─── Quoted text ───
I have no need for chest rigs these days, they get nervous at my engineering firm when I show up in web gear and rifle, although that one year I did get a nice rasie and a few days off afterwards.

But my friend wanted to know what I chould dig up on them, and this solves the issue Thanks!

 :-\ guess I'll tell him to check Google first next time. Or check myself before I waste bandwidth.

Thanks again everyone.


----------



## Bomber (28 Sep 2004)

soldiers301, there is no entitlement to that item as it is not in the system, nore will it ever likely be.  I bought it online.  Sorry for the confusion.


----------



## soldiers301 (28 Sep 2004)

No problem Bomber !
─── Stored records ───
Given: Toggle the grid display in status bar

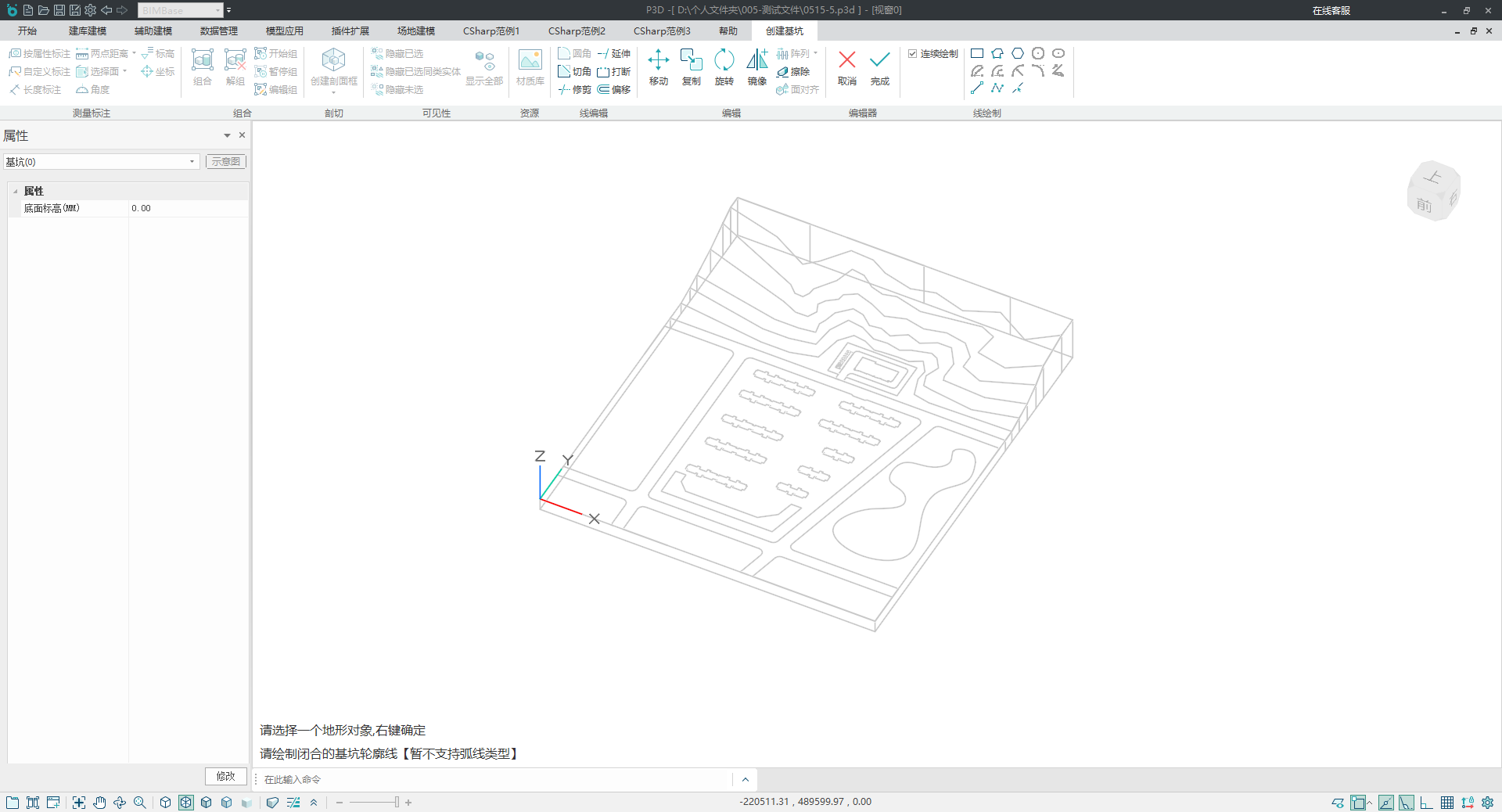Looking at the screenshot, I should coord(1447,803).
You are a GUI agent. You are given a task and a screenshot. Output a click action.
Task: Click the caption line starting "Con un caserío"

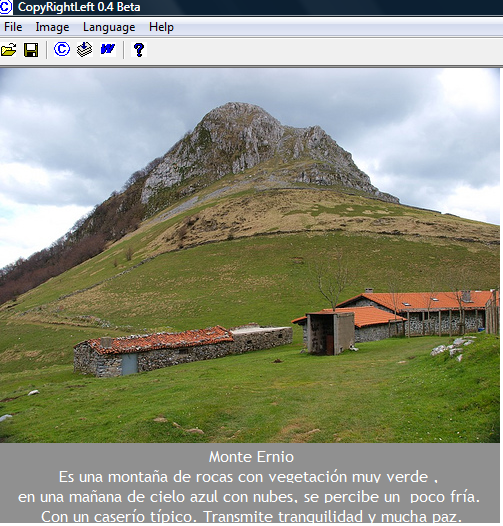[251, 516]
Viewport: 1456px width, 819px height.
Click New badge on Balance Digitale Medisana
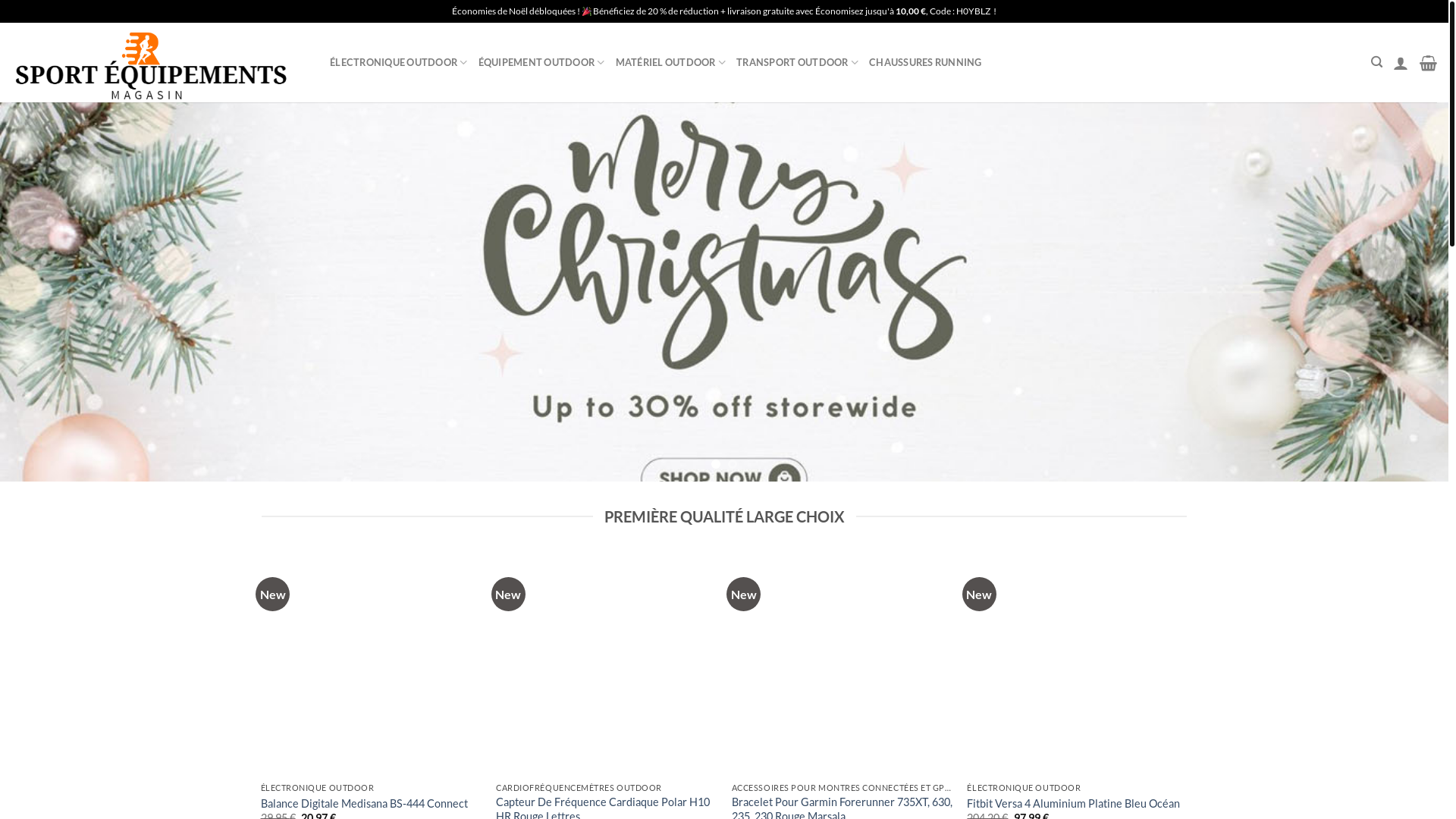coord(272,594)
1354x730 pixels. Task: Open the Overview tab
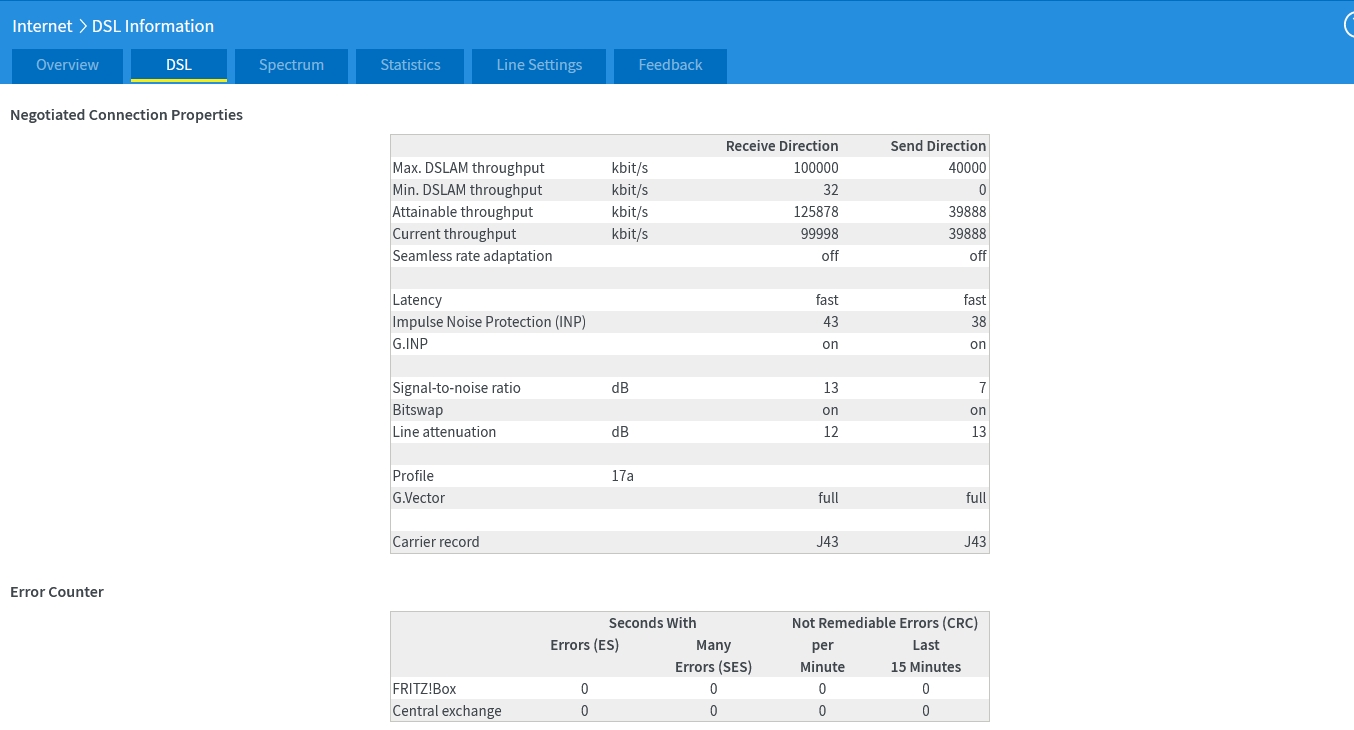click(67, 65)
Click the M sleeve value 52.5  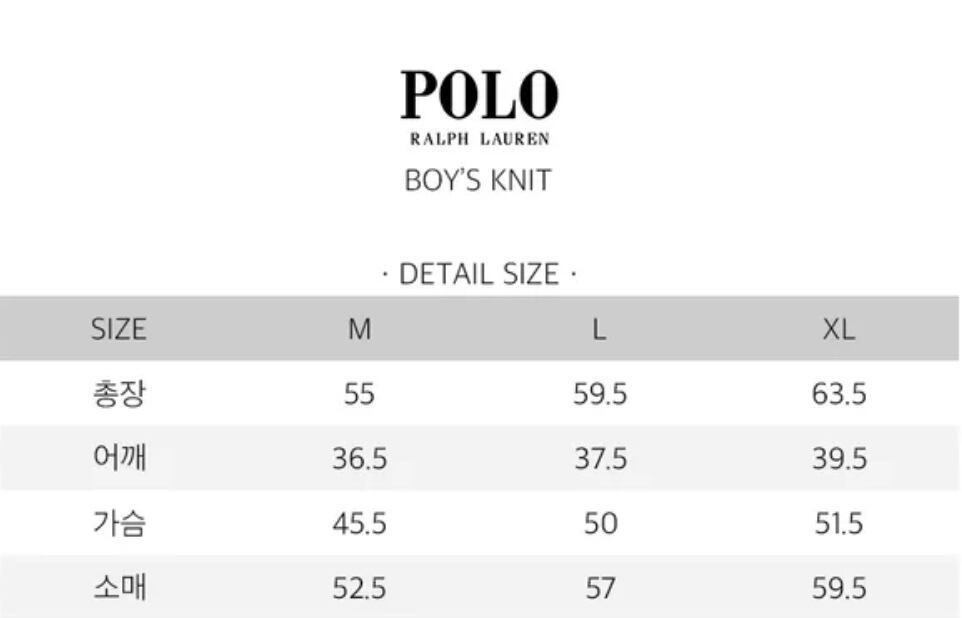[x=359, y=588]
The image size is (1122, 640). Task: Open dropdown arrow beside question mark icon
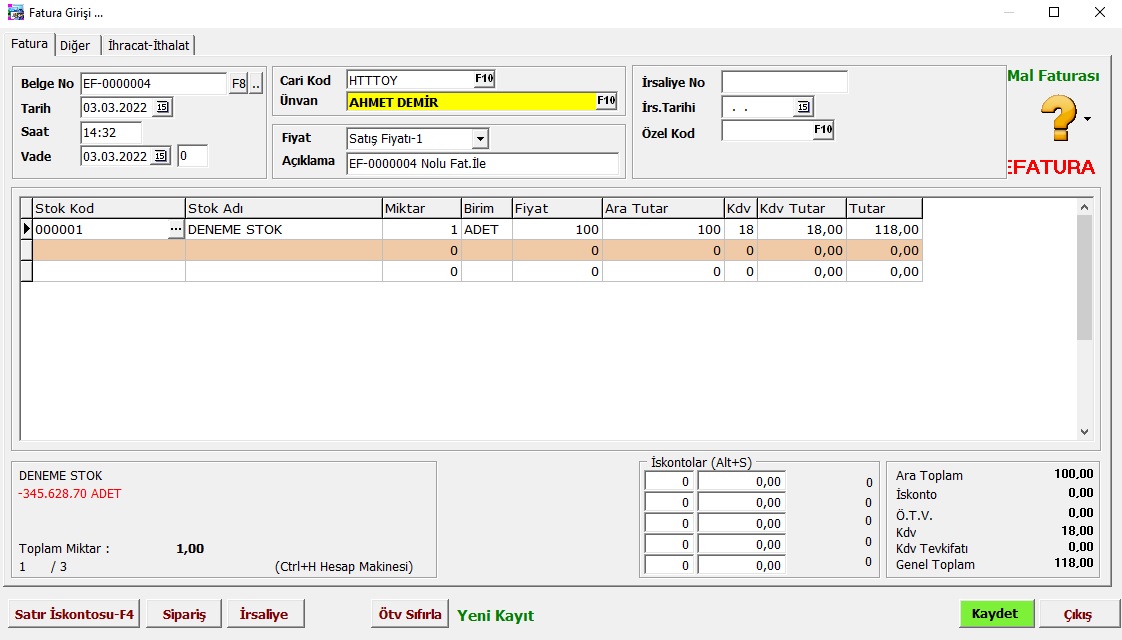(1088, 120)
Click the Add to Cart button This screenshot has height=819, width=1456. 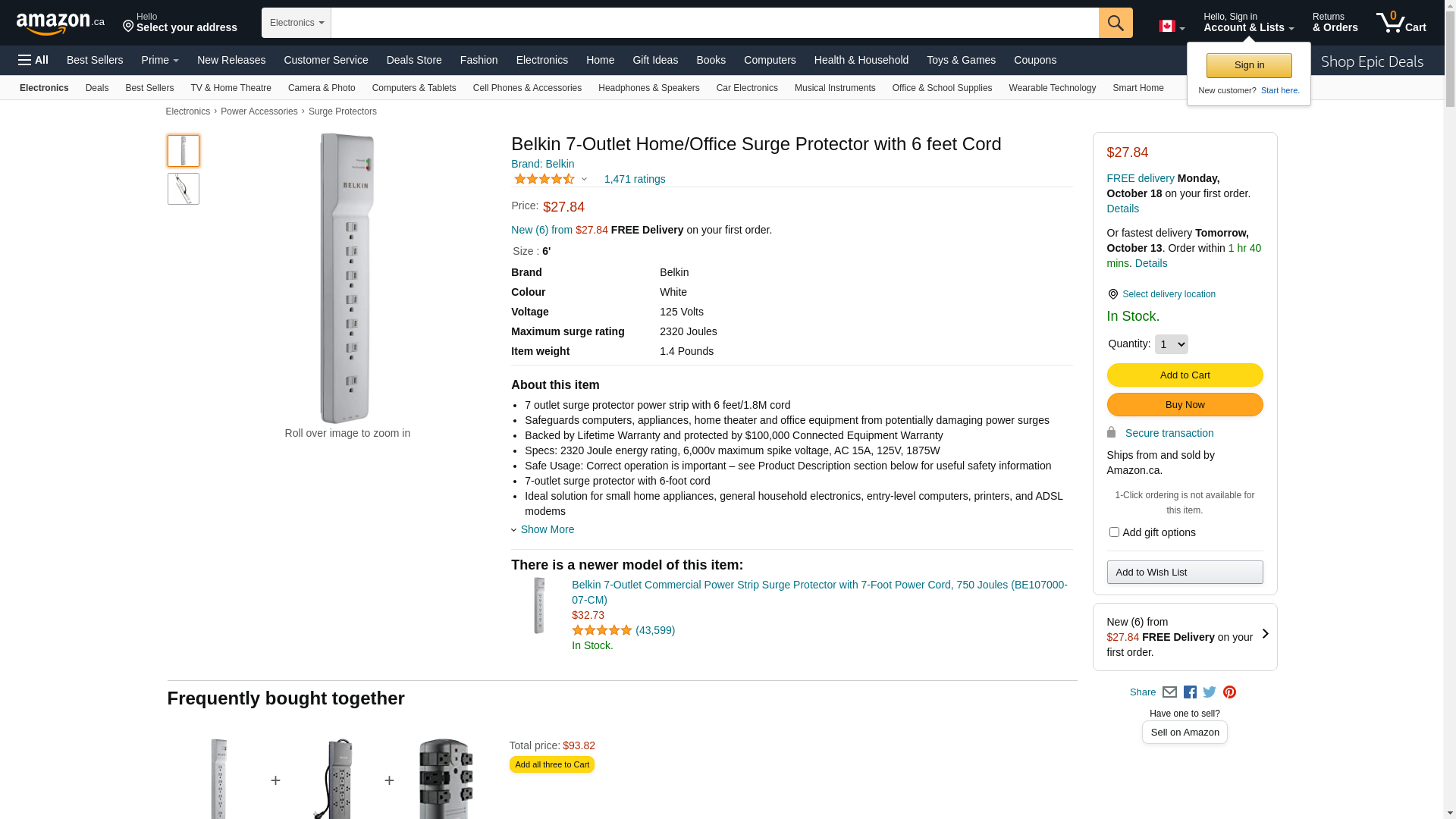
───
> _Instruction 1_: Using the forum thread about chest rigs above, decide whether each statement agrees with it: (a) the first writer currently needs chest rigs, (b) Bomber bought the item online, (c) Bomber says the item is in the system. Answer yes or no for each and quote the words of the thread that settle it.
> _Instruction 2_: In the forum thread about chest rigs, what does the first writer say he will tell his friend to do first next time?
> _Instruction 3_: Write a continuation of the forum thread about chest rigs, starting right after its final post.

> _Task result 1_:
(a) No: "I have no need for chest rigs these days"
(b) Yes: "I bought it online."
(c) No: "there is no entitlement to that item as it is not in the system"

> _Task result 2_: Check Google first.

> _Task result 3_:
pappy, the photo that you post are made with the real CADPAT Fabric, ive talk about the photo on the Diemaco website that bomber post.


----------



## D-n-A (28 Sep 2004)

pappy said:
			
		

> But I have heard the US Rangers have special Kit, incuding chest rigs that are goverment Issue and for thier use only, well at least the ones tabbed and scrolled and working in the regiments, not just the ones that pass Ranger School.



The Ranger R.A.C.K.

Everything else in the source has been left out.